Exercise brief:
Please output exactly the part of the records below that opens with the line containing "This screenshot has width=296, height=464." and closes with the line containing "Given: Click the November label on time axis", both lines included, and nothing else.

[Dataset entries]
____
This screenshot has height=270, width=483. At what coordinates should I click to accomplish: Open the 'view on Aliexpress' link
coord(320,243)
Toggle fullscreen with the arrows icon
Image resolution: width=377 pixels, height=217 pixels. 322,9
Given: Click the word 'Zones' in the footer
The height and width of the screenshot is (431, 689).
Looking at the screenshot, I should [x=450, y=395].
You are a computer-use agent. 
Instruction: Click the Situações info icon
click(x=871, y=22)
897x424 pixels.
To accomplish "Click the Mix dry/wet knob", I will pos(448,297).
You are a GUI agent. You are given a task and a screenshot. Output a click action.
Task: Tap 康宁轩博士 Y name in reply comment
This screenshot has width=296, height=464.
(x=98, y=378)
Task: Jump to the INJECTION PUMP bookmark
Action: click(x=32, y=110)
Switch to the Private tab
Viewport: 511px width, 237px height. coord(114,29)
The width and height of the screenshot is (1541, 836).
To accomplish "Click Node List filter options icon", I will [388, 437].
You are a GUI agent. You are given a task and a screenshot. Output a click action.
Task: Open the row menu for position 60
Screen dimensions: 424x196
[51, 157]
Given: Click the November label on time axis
____
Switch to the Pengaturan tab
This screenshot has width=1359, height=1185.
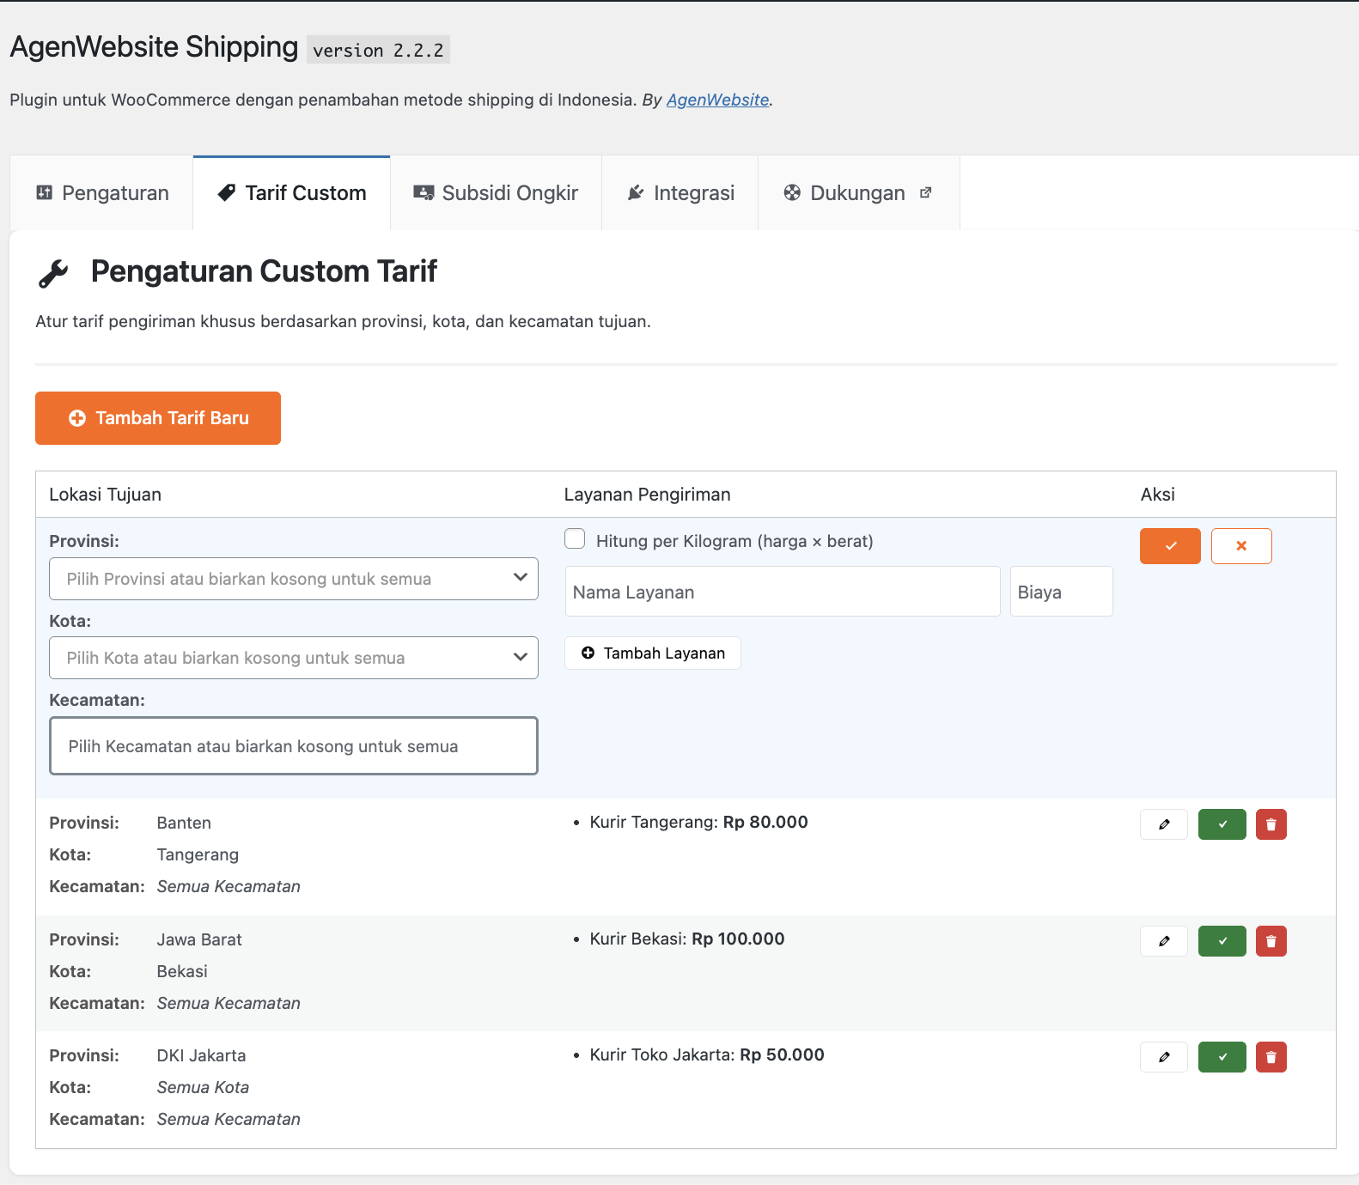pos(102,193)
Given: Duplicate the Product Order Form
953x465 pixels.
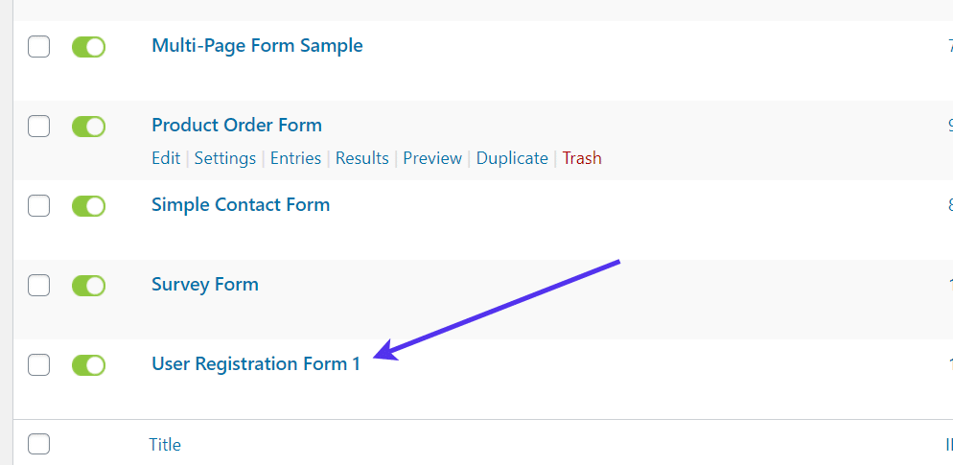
____
Solution for this exercise:
This screenshot has width=296, height=464.
(x=98, y=378)
Task: Jump to the INJECTION PUMP bookmark
Action: click(x=32, y=110)
Switch to the Private tab
Viewport: 511px width, 237px height. coord(114,29)
The width and height of the screenshot is (1541, 836).
To accomplish "Click Node List filter options icon", I will [388, 437].
You are a GUI agent. You are given a task and a screenshot. Output a click action.
Task: Open the row menu for position 60
Screen dimensions: 424x196
[51, 157]
Given: Click the November label on time axis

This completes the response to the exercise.